**TASK TO CARRY OUT**
Every entry below is to be copied exactly, with nothing omitted.

**SOURCE MATERIAL**

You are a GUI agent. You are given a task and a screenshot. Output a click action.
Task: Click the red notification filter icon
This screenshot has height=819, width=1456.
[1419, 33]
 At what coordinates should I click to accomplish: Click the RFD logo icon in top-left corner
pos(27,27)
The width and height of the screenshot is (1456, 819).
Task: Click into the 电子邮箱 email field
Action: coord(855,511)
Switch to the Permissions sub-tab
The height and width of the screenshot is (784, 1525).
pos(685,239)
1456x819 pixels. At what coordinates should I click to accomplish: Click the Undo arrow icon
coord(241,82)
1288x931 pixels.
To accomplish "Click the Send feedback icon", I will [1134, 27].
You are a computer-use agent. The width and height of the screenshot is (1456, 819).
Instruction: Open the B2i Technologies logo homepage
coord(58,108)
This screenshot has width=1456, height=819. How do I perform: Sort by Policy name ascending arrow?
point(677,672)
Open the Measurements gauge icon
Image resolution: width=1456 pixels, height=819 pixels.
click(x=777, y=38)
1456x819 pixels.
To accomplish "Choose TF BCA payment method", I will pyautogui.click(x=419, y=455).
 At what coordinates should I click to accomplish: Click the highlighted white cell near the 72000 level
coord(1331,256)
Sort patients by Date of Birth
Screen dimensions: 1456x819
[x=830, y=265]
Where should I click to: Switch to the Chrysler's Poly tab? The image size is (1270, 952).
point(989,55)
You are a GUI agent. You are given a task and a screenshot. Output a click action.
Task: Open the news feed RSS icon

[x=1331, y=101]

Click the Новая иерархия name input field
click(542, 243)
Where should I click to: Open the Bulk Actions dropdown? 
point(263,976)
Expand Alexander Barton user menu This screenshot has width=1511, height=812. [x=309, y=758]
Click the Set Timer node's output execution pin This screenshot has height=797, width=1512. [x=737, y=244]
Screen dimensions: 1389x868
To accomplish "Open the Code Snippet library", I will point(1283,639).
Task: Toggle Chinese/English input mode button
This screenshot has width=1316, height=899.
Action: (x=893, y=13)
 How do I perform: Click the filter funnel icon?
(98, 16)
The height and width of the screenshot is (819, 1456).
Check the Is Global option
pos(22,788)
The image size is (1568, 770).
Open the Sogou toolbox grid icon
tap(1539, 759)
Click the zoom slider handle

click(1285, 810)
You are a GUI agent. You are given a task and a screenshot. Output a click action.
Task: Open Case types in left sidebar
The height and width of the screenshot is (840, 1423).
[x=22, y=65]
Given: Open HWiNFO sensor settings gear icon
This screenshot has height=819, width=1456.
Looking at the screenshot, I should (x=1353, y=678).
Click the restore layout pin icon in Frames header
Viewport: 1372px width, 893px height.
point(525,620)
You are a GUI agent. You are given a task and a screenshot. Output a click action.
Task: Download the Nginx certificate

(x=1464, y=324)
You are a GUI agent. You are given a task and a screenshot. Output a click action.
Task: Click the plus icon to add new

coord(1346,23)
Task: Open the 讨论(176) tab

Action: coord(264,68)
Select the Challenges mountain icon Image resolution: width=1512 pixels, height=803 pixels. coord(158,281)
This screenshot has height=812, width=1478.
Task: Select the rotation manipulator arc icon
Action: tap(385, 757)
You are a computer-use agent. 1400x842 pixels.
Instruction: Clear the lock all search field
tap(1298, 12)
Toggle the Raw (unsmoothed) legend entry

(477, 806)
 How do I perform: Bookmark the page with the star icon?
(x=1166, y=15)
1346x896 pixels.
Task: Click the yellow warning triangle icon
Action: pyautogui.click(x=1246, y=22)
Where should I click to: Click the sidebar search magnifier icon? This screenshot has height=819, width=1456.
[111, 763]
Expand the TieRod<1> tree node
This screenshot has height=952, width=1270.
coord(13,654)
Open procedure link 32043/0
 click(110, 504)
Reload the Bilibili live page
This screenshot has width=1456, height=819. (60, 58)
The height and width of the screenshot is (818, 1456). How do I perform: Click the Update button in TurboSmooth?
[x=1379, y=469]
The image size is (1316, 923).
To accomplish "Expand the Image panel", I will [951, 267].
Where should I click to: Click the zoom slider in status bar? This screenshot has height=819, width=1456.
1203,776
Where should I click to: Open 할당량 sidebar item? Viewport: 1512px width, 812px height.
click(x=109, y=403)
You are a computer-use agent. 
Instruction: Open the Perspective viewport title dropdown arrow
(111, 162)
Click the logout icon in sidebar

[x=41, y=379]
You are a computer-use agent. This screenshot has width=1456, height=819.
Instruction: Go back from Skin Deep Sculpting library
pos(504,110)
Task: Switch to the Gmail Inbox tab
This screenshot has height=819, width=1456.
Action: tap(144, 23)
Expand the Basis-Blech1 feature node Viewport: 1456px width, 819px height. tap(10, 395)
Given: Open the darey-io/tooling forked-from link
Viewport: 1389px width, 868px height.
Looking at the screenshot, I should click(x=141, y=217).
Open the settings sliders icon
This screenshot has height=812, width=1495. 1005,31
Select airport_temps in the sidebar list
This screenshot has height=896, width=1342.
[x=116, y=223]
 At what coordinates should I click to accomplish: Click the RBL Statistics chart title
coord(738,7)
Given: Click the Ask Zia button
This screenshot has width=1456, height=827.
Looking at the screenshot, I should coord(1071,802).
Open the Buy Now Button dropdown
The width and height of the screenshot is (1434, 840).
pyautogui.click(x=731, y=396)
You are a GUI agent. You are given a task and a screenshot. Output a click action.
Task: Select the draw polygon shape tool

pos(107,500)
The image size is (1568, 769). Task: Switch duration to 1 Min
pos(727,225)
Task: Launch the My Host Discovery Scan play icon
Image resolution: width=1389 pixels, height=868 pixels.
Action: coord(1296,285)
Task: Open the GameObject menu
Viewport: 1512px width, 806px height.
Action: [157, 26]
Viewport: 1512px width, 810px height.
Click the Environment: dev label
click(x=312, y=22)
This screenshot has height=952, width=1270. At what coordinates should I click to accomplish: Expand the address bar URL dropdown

**EXPECTED ANSWER**
You are a GUI agent. You are given a task and a screenshot. Output a click action.
Task: Click the red notification filter icon
This screenshot has height=819, width=1456.
[1419, 33]
 At what coordinates should I click to accomplish: Click the RFD logo icon in top-left corner
pos(27,27)
The width and height of the screenshot is (1456, 819).
Task: Click into the 电子邮箱 email field
Action: coord(855,511)
Switch to the Permissions sub-tab
The height and width of the screenshot is (784, 1525).
pos(685,239)
1456x819 pixels. At what coordinates should I click to accomplish: Click the Undo arrow icon
coord(241,82)
1288x931 pixels.
To accomplish "Click the Send feedback icon", I will [1134, 27].
You are a computer-use agent. The width and height of the screenshot is (1456, 819).
Instruction: Open the B2i Technologies logo homepage
coord(58,108)
This screenshot has width=1456, height=819. How do I perform: Sort by Policy name ascending arrow?
point(677,672)
Open the Measurements gauge icon
Image resolution: width=1456 pixels, height=819 pixels.
click(x=777, y=38)
1456x819 pixels.
To accomplish "Choose TF BCA payment method", I will pyautogui.click(x=419, y=455).
 At what coordinates should I click to accomplish: Click the highlighted white cell near the 72000 level
coord(1331,256)
Sort patients by Date of Birth
Screen dimensions: 1456x819
[x=830, y=265]
Where should I click to: Switch to the Chrysler's Poly tab? The image size is (1270, 952).
point(989,55)
You are a GUI agent. You are given a task and a screenshot. Output a click action.
Task: Open the news feed RSS icon

[x=1331, y=101]

Click the Новая иерархия name input field
click(542, 243)
Where should I click to: Open the Bulk Actions dropdown? 
point(263,976)
Expand Alexander Barton user menu This screenshot has width=1511, height=812. [x=309, y=758]
Click the Set Timer node's output execution pin This screenshot has height=797, width=1512. [x=737, y=244]
Screen dimensions: 1389x868
To accomplish "Open the Code Snippet library", I will point(1283,639).
Task: Toggle Chinese/English input mode button
This screenshot has width=1316, height=899.
Action: (x=893, y=13)
 How do I perform: Click the filter funnel icon?
(98, 16)
The height and width of the screenshot is (819, 1456).
Check the Is Global option
pos(22,788)
The image size is (1568, 770).
Open the Sogou toolbox grid icon
tap(1539, 759)
Click the zoom slider handle

click(1285, 810)
You are a GUI agent. You are given a task and a screenshot. Output a click action.
Task: Open Case types in left sidebar
The height and width of the screenshot is (840, 1423).
[x=22, y=65]
Given: Open HWiNFO sensor settings gear icon
This screenshot has height=819, width=1456.
Looking at the screenshot, I should (x=1353, y=678).
Click the restore layout pin icon in Frames header
Viewport: 1372px width, 893px height.
point(525,620)
You are a GUI agent. You are given a task and a screenshot. Output a click action.
Task: Download the Nginx certificate

(x=1464, y=324)
You are a GUI agent. You are given a task and a screenshot. Output a click action.
Task: Click the plus icon to add new

coord(1346,23)
Task: Open the 讨论(176) tab

Action: coord(264,68)
Select the Challenges mountain icon Image resolution: width=1512 pixels, height=803 pixels. coord(158,281)
This screenshot has height=812, width=1478.
Task: Select the rotation manipulator arc icon
Action: tap(385, 757)
You are a computer-use agent. 1400x842 pixels.
Instruction: Clear the lock all search field
tap(1298, 12)
Toggle the Raw (unsmoothed) legend entry

(477, 806)
 How do I perform: Bookmark the page with the star icon?
(x=1166, y=15)
1346x896 pixels.
Task: Click the yellow warning triangle icon
Action: pyautogui.click(x=1246, y=22)
Where should I click to: Click the sidebar search magnifier icon? This screenshot has height=819, width=1456.
[111, 763]
Expand the TieRod<1> tree node
This screenshot has height=952, width=1270.
coord(13,654)
Open procedure link 32043/0
 click(110, 504)
Reload the Bilibili live page
This screenshot has width=1456, height=819. (60, 58)
The height and width of the screenshot is (818, 1456). How do I perform: Click the Update button in TurboSmooth?
[x=1379, y=469]
The image size is (1316, 923).
To accomplish "Expand the Image panel", I will [951, 267].
Where should I click to: Click the zoom slider in status bar? This screenshot has height=819, width=1456.
1203,776
Where should I click to: Open 할당량 sidebar item? Viewport: 1512px width, 812px height.
click(x=109, y=403)
You are a computer-use agent. 
Instruction: Open the Perspective viewport title dropdown arrow
(111, 162)
Click the logout icon in sidebar

[x=41, y=379]
You are a computer-use agent. This screenshot has width=1456, height=819.
Instruction: Go back from Skin Deep Sculpting library
pos(504,110)
Task: Switch to the Gmail Inbox tab
This screenshot has height=819, width=1456.
Action: tap(144, 23)
Expand the Basis-Blech1 feature node Viewport: 1456px width, 819px height. tap(10, 395)
Given: Open the darey-io/tooling forked-from link
Viewport: 1389px width, 868px height.
Looking at the screenshot, I should click(x=141, y=217).
Open the settings sliders icon
This screenshot has height=812, width=1495. 1005,31
Select airport_temps in the sidebar list
This screenshot has height=896, width=1342.
[x=116, y=223]
 At what coordinates should I click to accomplish: Click the RBL Statistics chart title
coord(738,7)
Given: Click the Ask Zia button
This screenshot has width=1456, height=827.
Looking at the screenshot, I should coord(1071,802).
Open the Buy Now Button dropdown
The width and height of the screenshot is (1434, 840).
pyautogui.click(x=731, y=396)
You are a GUI agent. You are given a task and a screenshot. Output a click action.
Task: Select the draw polygon shape tool

pos(107,500)
The image size is (1568, 769). Task: Switch duration to 1 Min
pos(727,225)
Task: Launch the My Host Discovery Scan play icon
Image resolution: width=1389 pixels, height=868 pixels.
Action: coord(1296,285)
Task: Open the GameObject menu
Viewport: 1512px width, 806px height.
Action: [157, 26]
Viewport: 1512px width, 810px height.
Click the Environment: dev label
click(x=312, y=22)
This screenshot has height=952, width=1270. At what coordinates should I click to accomplish: Expand the address bar URL dropdown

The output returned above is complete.